**ACTION ITEM**
Only one span of the material below is wanted. Output it exactly, from the line with "Task: Open the 任务系统脚本(QM) script file" through the line with "1200x711 pixels.", without any pictures.

------ TASK INPUT

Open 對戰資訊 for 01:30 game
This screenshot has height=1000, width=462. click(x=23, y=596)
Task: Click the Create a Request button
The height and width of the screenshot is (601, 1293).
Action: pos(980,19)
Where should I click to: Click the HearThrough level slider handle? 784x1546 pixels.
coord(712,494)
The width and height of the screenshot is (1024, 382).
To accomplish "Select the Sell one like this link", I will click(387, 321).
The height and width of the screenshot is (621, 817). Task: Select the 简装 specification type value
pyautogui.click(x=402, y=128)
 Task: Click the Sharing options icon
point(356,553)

------------
------ TASK INPUT

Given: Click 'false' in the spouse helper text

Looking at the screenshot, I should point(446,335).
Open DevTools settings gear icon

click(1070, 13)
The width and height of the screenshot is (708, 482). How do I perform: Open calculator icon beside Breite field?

------------
------ TASK INPUT

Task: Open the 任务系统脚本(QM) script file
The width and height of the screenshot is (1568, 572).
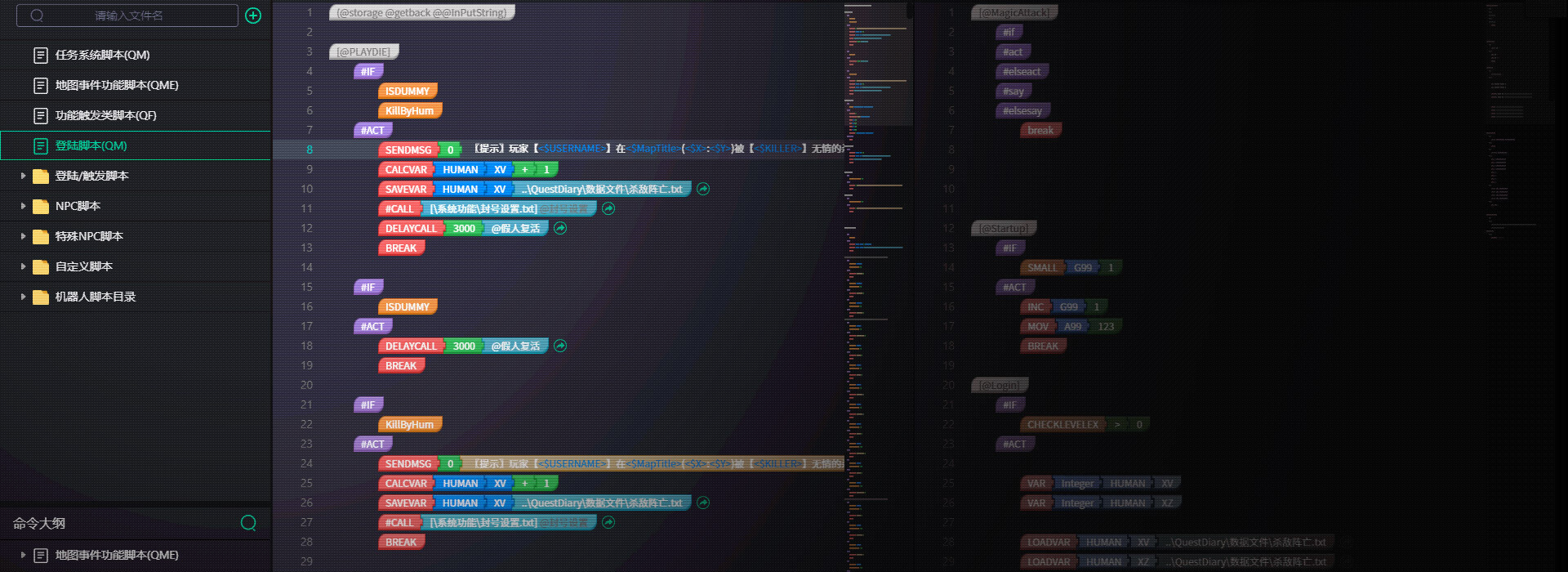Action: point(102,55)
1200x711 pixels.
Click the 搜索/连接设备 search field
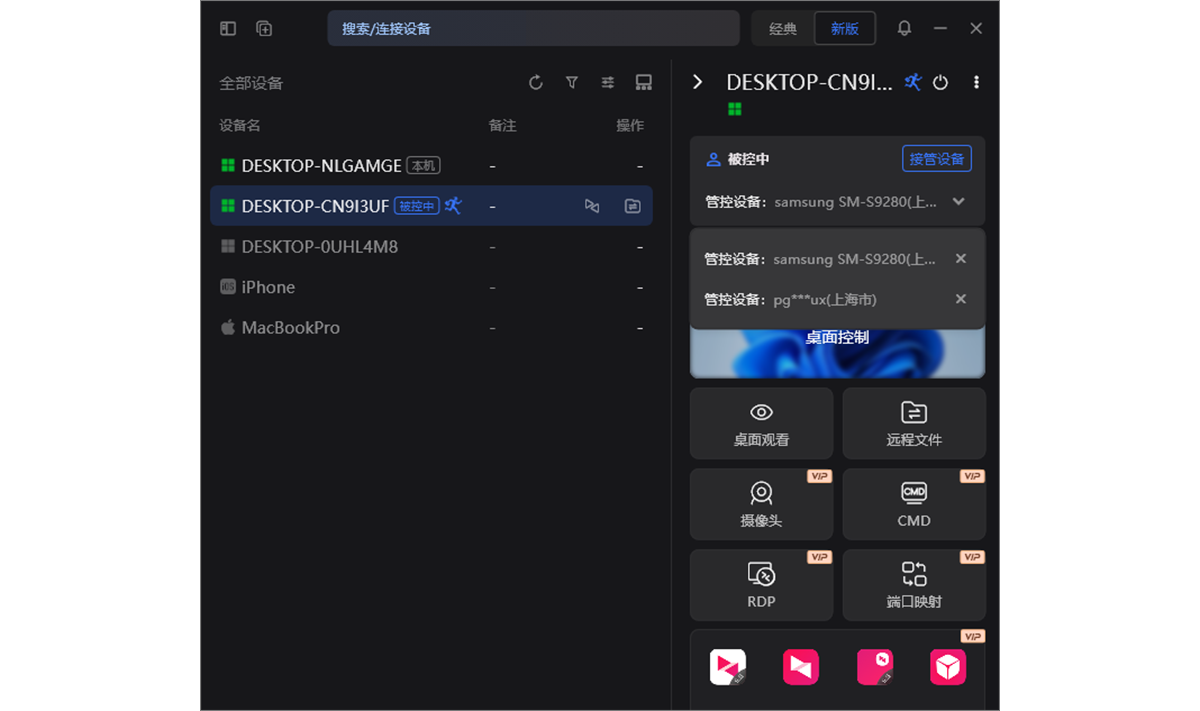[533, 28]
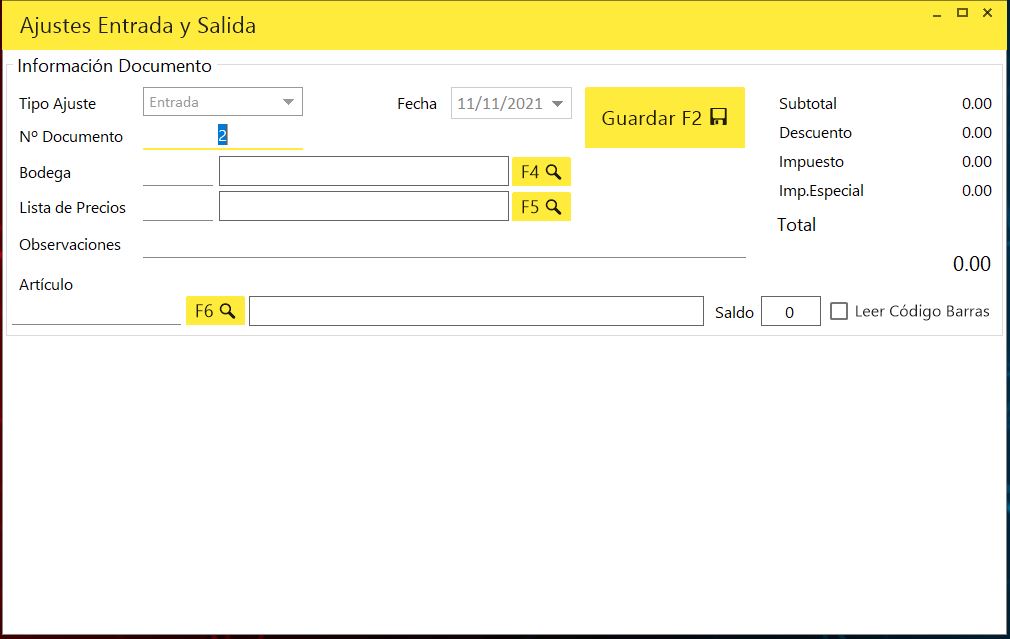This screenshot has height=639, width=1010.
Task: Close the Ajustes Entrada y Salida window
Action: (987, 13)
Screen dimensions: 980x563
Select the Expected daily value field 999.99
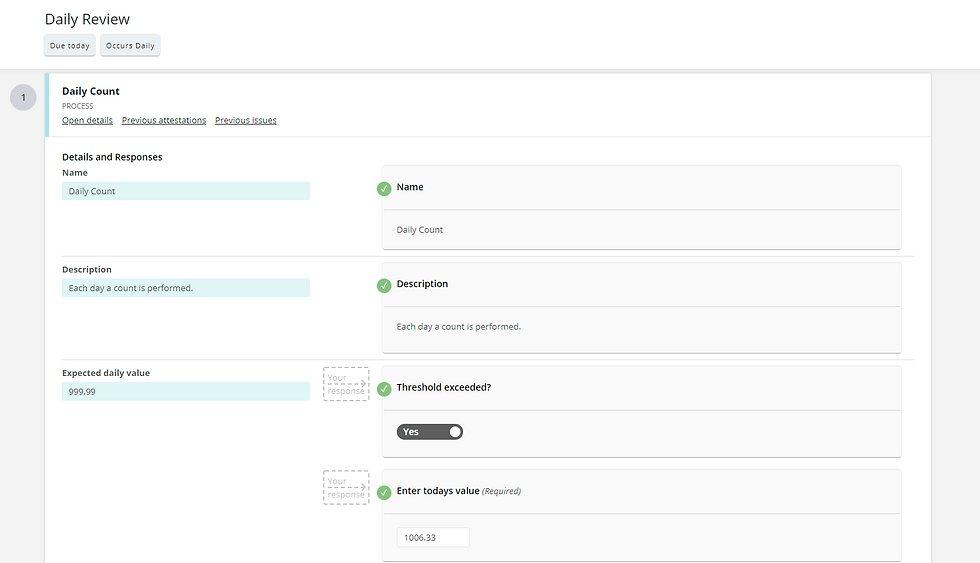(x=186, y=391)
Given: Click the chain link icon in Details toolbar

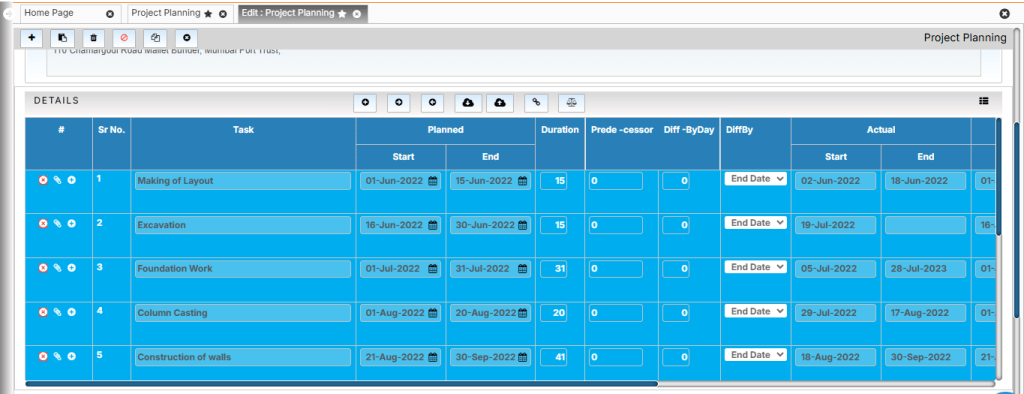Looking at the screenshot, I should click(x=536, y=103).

------------

**SOLUTION TO THIS PROBLEM**
Task: Open the 任务系统脚本(QM) script file
The width and height of the screenshot is (1568, 572).
Action: point(102,55)
1200x711 pixels.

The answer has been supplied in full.